WORK ORDER:
When you copy the data, keep every line exactly as written and skip the pictures.

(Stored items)
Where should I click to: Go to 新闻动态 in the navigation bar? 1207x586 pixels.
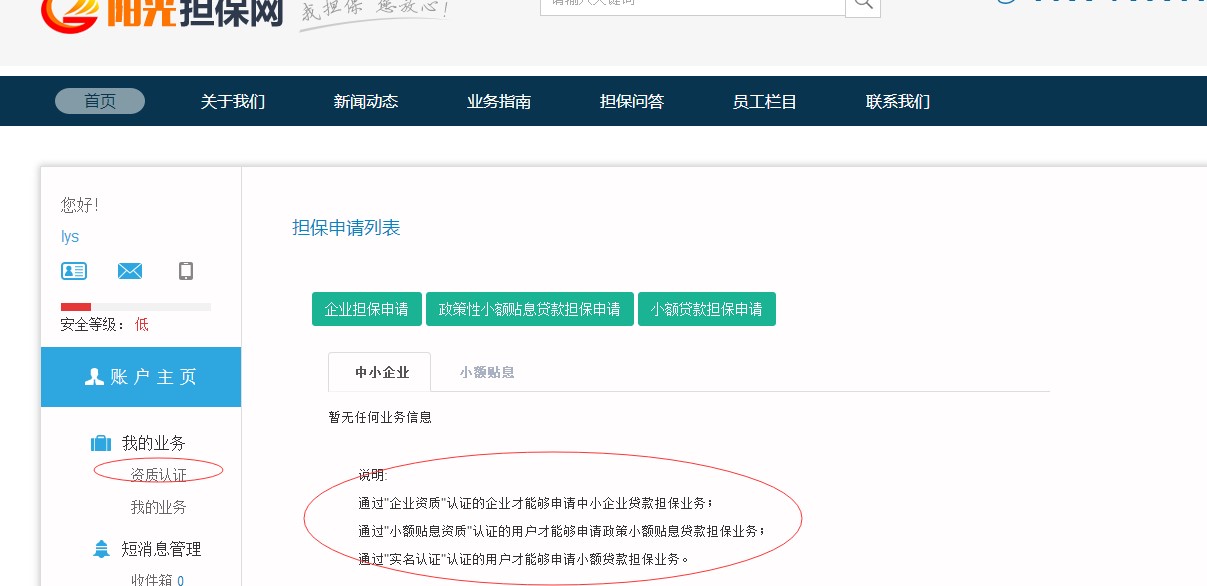pyautogui.click(x=366, y=101)
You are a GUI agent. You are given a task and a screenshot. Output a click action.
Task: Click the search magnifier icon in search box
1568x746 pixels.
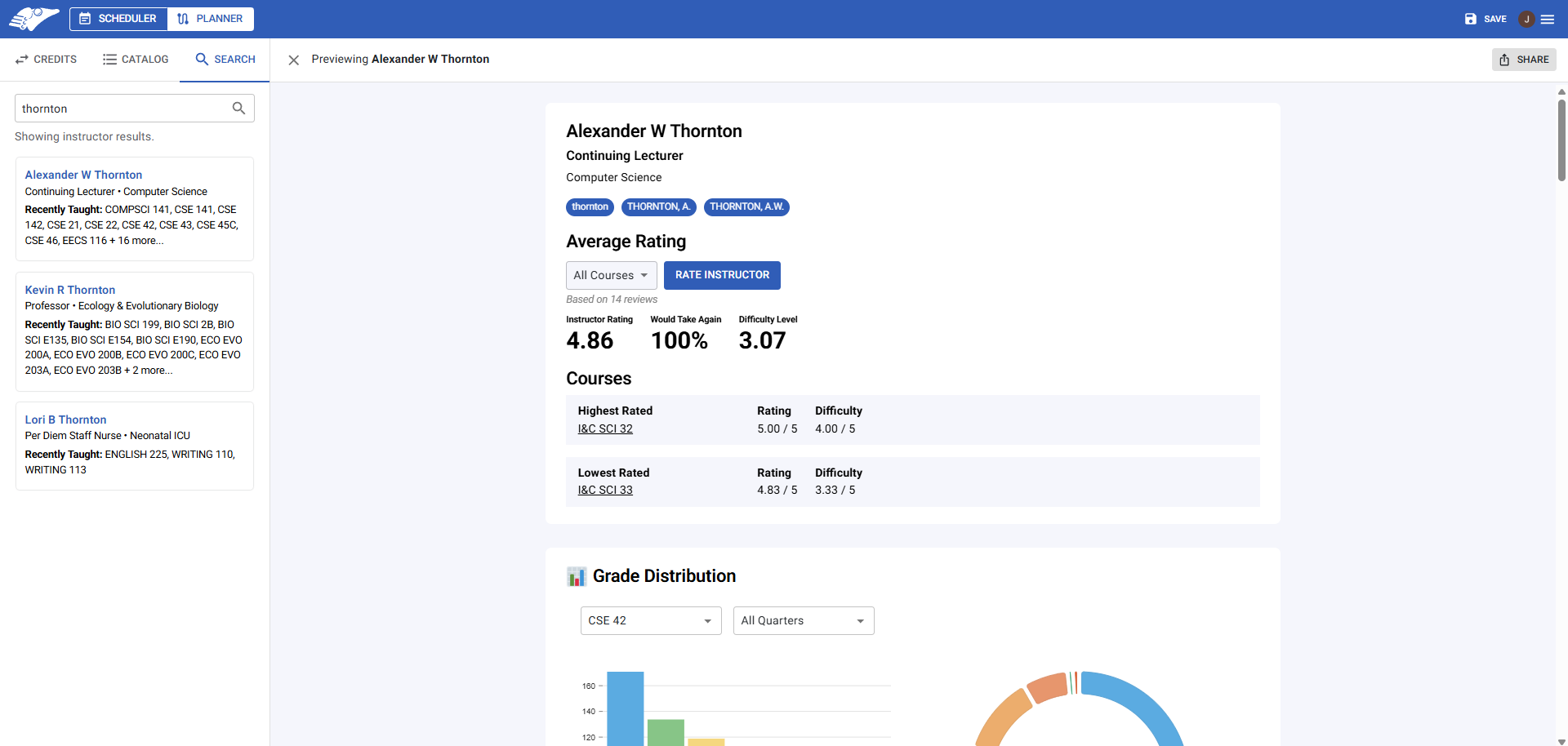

TASK RESULT:
Where should I click to: Go to 新闻动态 in the navigation bar? 1207x586 pixels.
pyautogui.click(x=366, y=101)
You are a GUI agent. You are given a task and a screenshot. Output a click action.
Task: Click the search magnifier icon in search box
1568x746 pixels.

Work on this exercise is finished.